Suppression of thermal runaway induced by thermal abuse in large-capacity lithium-ion batteries with water mist

Abstract

Thermal runaway (TR), as the most critical safety problem of lithium-ion batteries (LIBs), may cause considerable accident consequences, especially for large capacity LIBs, TR hazards should be multiplied. Therefore, effective TR mitigation strategies are needed. Water mist (WM), being widely considered as a clean and efficient fire suppression method, is employed for TR control in this work.
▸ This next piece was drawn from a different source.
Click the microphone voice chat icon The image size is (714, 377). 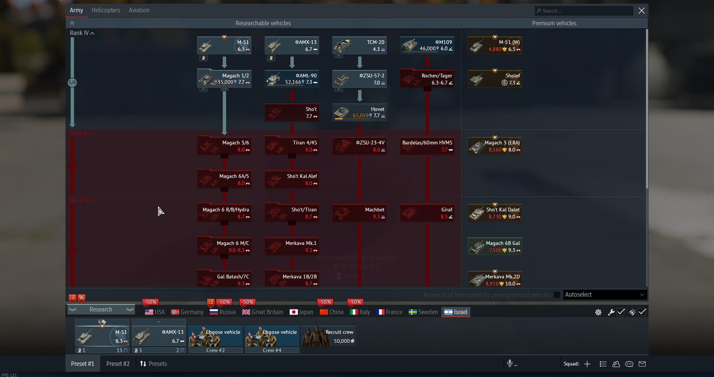510,364
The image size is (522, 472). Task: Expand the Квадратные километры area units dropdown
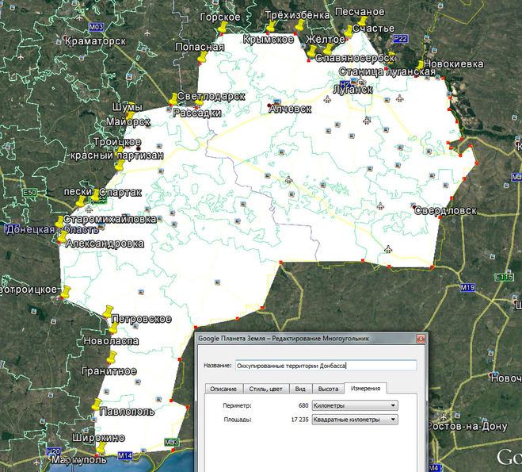355,419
TR evolution of the multi-cell large capacity LIBs induced by thermal abuse has been clearly demonstrated for the first time, the disaster characteristics of the LIB before TR are dominated by the successive gas production behaviors of the internal cells, but the battery ultimately triggers the TR as a whole. More than that, the critical signal is identified based on the battery disaster development and is successfully used for TR suppression. Then the reason for TR being suppressed is revealed by elucidating the overall and instantaneous cooling effects of the WM on LIBs. Moreover, it is found that the disaster of large capacity LIBs develops quickly, and 15 s is sufficient to make TR uncontrollable. Even so, the WM still exhibits excellent cooling ability, taking away over 65 % of the battery heat accumulation. The results provide the first comprehensive analysis of TR evolution and clarify the ability of WM in TR suppression of multi-cell LIBs.